Switch to PBV; mostly valued at -1.0SD. Given the depressed market condition, earnings prospect is challenging as well as dicey to forecast for the near term. We believe PBV valuation methodology is more appropriate to apply under this current market condition. Nonetheless, we decided to keep our forecasts for all stocks under our Utilities coverage universe, pending the upcoming 1QCY20 results next month as the impact from MCO could be minimal. So far, Utilities stocks are mostly traded at -1.0SD to -1.5SD PBV mean, as the sell-down was not as severe to hit critical level of -2.0SD with the exception of YTLPOWR which surpassed -2.0SD, probably due to earnings risks from PowerSeraya and YES. All the PBV means are based on 5-year average except PETGAS at 3-year mean and MALAKOF at 4-year mean given the change of risk profile for PETGAS since 2017 on concern of TPA tariff cut while MALAKOF was only relisted in May 2015 - short of 5 years data. Under such depressed market condition, we have fair value of -1.0SD PBV mean for all the Utilities stocks except for YTLPOWR which is placed at - 2.0SD PBV 5-year mean for its earnings risks as mentioned above. Meanwhile, given the market volatility, a full-blown financial crisis will place entry price at -2.0SD PBV mean for all stocks except YTLPOWR at -2.5SD PBV. In the case of “business as usual’’ scenario, all stocks should trade at least at mean levels.
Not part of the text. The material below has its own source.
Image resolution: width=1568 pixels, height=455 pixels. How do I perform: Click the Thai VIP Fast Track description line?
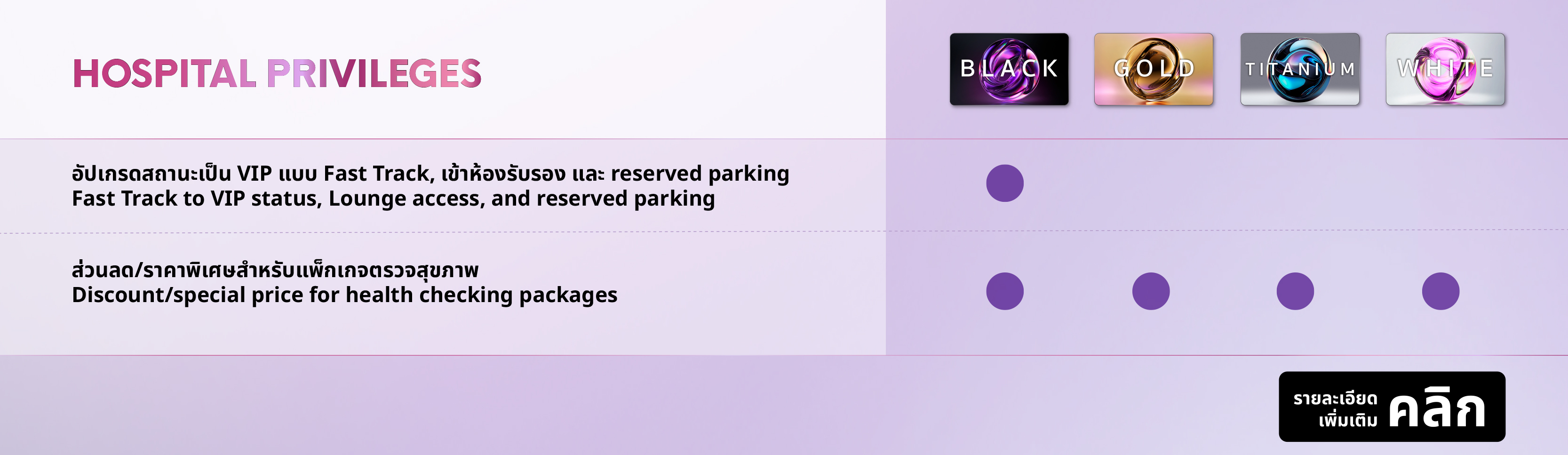430,174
Lacklustre outlook; reiterate NEUTRAL. With new valuation methodology to reflect the current depressed environment, we downgrade our target prices of: (i) TENAGA to RM13.00 with unchanged OP rating at an ideal buying zone of RM11.75; (ii) PETGAS to RM16.25 with unchanged MP recommendation at ideal entry price of RM14.85; (iii) GASMSIA to RM2.50 with recommendation cut to MP from OP at ideal entry price of RM2.30 as it is fully valued; (iv) MALAKOF to RM0.78 with new rating of MP from OP at ideal buying zone of RM0.65; and (v) YTLPOWR to RM0.57 with unchanged MP rating at ideal entry price of RM0.44. Meanwhile, we maintain our OP call with TP of RM1.15 and ideal entry price of RM0.80 for PESTECH as we have switched our valuation method to PBV in a report last week. Given the lack of factors to be upbeat about the sector given limited upside for the industry players, we maintain our NEUTRAL stand on the Utilities Sector.